This is entry #2 in the “My Year in Lists” series of posts. Check back every day for a new list!

Like most years, 2009 saw it’s fair share of trends that some may look back upon years later with a great amount of curiosity. From certain sub-genres gaining popularity to fights between bands that spawned fierce message forum debates, there was no shortage of oddities in the world of music this year. Here are some of the most baffling.

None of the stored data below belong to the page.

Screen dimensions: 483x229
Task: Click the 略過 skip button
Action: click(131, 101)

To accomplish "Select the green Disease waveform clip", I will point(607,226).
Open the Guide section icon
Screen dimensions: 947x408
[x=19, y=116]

Lo-Fi/Shitgaze Becomes Cool: Perhaps one of the biggest puzzles of the year revolves around the rising popularity, and critical acclaim, of artists who intentionally use lo-fidelity recording techniques to make music. With very few exceptions, many of these albums sounded like old cassette tapes found in the attic that happened to contain music on them. Artists such as Wavves, Vivian Girls, and Nodzzz have received much critical love, and liking these bands has become a badge that most hipsters wear with pride. The problem is that the music is usually very non-substantive and at some points unlistenable. There are arguments to be made for lo-fi records. For instance, the Thermals 2003 debut “More Parts Per Million” and the Magnetic Fields 2008 release, “Distortion,” displayed that noise can make for some very enjoyable music. However, the fact that many groups are using these techniques for the sake of using them and nothing more is a mystery in itself.

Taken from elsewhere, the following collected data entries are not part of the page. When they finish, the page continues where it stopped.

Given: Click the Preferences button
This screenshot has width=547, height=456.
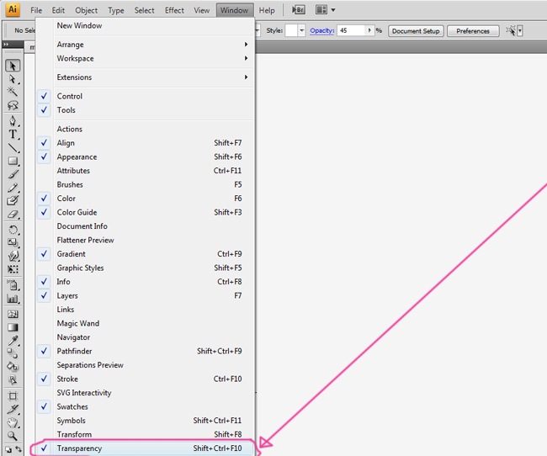Looking at the screenshot, I should pos(473,31).
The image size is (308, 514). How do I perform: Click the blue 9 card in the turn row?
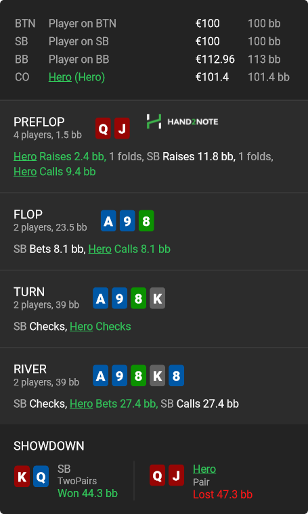click(x=119, y=298)

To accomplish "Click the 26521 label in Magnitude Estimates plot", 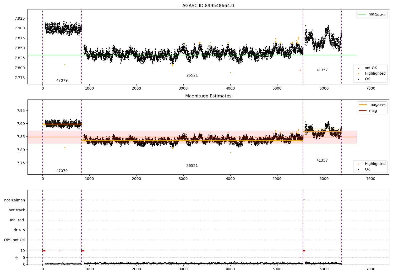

Vinyl Sales Soar: According to a recent New York Times article, the sale of vinyl records has increased 35 percent in 2009 compared to last year. Many companies are releasing their newest albums on vinyl, and are also re-releasing classic albums in the format. Many cite this increase in sales to the fact that people are rediscovering that vinyl has better sound quality, and that album art and liner notes are a big draw. That’s all fine and dandy, but I several problems with this new found embrace of records. First, albums on vinyl usually cost more than CD’s or MP3 downloads do. Even if you get the MP3 downloads for free with purchase, I would much rater pay 20 dollars for two albums. Additionally, the record player is now being used as a status symbol. People look at you differently if you tell them you have a record player, and sometimes if you say you don’t, for some reason. Truth be told, I prefer the ability to take my music wherever I want, and I’m sure the sound quality isn’t THAT different. Maybe I’m the uncool one, but it doesn’t make sense to have your coolness level be based upon something that most people thought was dead back in 1986.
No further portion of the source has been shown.